Profondément déconcertante dans son étrangeté inexpliquée et dérangeante, cette fable métaphorique empreinte de réalisme magique est une critique aussi sévère qu’onirique de la société japonaise. Le travail y avalant nuit et jour ceux qui en ont un, sans pour autant les préserver de la précarité comme ces salariés en CDD, qui, passés trente ans, ne trouveront sans doute jamais d’emploi stable et mieux payé, la vie de famille s’y réduit au croisement sans vrai partage de parcours la plupart du temps séparés, au point que Asahi, à force d’attendre son mari à la maison, se sente presque aussi isolée que ces hikikomori repliés dans leur bulle, faute de parvenir à se conformer à la norme sociale.

Un petit livre étrange, qui, après L’usine qui s’attaquait sévèrement au monde du travail japonais, démonte cette fois la famille et le mode de vie au pays du Soleil Levant, si contraignant et aliénant qu’il pousse certains à s’en extraire totalement dans un isolement extrême, ou à s’inventer une réalité altérée. (3/5)

 

 

Citations :  

Je me lève avant six heures, prépare le bento pour le déjeuner de mon mari ainsi que son petit-déjeuner, puis quand il est parti, je petit-déjeune à mon tour, vais au supermarché, m’active pour la lessive, le ménage, et ensuite je n’ai plus rien à faire. C’est donc ça la vie de « rêve » dont ma collègue parlait ? J’ai du mal à croire qu’avant je travaillais du matin au soir. Que la femme qui ne pouvait pas vivre sans travailler toute la journée et celle qui, après s’être débarrassée de ses corvées le matin, se contente de bayer aux corneilles jusqu’au moment de préparer le dîner sont réellement une seule et même personne. Je pensais que j’en aurais marre au bout d’une semaine, alors qu’en fait il n’a fallu qu’une journée. Ensuite, chaque nouvelle journée est devenue aussi assommante que la précédente.

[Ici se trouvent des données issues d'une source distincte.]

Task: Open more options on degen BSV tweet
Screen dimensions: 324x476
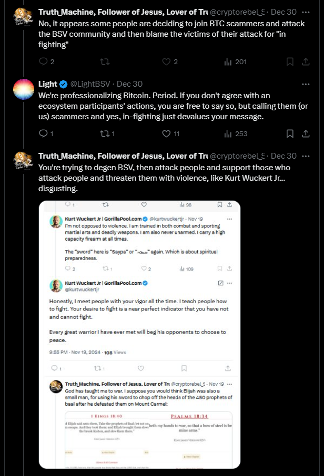Action: click(x=306, y=156)
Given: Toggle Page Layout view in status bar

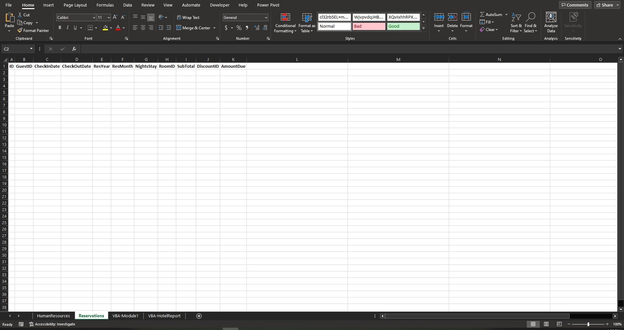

Je regarde la télévision, ouvre l’ordinateur, bouquine, je cuisine de bons petits plats et me fais des gâteaux comme quand j’étais célibataire, mais tout cela a un coût, en électricité, en gaz, il faut acheter les livres… bref, ce n’est pas donné. « Trois repas, sieste comprise », ai-je entendu un jour railler la vie des femmes au foyer, mais la sieste est en effet le moyen le plus économique et le plus efficace de passer le temps. Le temps s’écoule lentement, et pourtant les journées, les semaines défilent singulièrement vite. Lorsqu’on n’a plus d’emploi du temps, de délais à respecter, de réunions auxquelles assister, de jour de paie à attendre, toutes ces choses qui rythment une existence, c’est comme si le temps glissait entre les doigts, qu’on ne parvenait plus à le saisir.


Le chant des cigales rend l’air plus visqueux. À droite il y a le fleuve, à gauche une succession de maisons particulières possédant toutes un jardin qui resplendit d’un vert intense et dont les façades sont agrémentées de melons amers ou d’autres plantes grimpantes autour des fenêtres. Derrière ces feuillages touffus, on ne perçoit pas de présence humaine. Aucun bruit d’activité, pas de télévision allumée. Ni de cris d’enfants. La berge est couverte d’herbes drues, et du chemin celles-ci semblent presque faire disparaître la surface du fleuve. Dans l’eau parmi les herbes se tiennent de grands oiseaux gris clair, des hérons probablement, qui ne doivent pas être migrateurs. L’endroit est envahi par les graminées géantes, les kudzus et d’autres plantes que j’ai déjà vues mais dont j’ignore les noms. Par endroits, la surface est d’un bleu trouble, d’un vert stagnant ou bien toute noire sous l’effet de la lumière vive. Les herbes sèches exhalent une odeur de fibres grillées.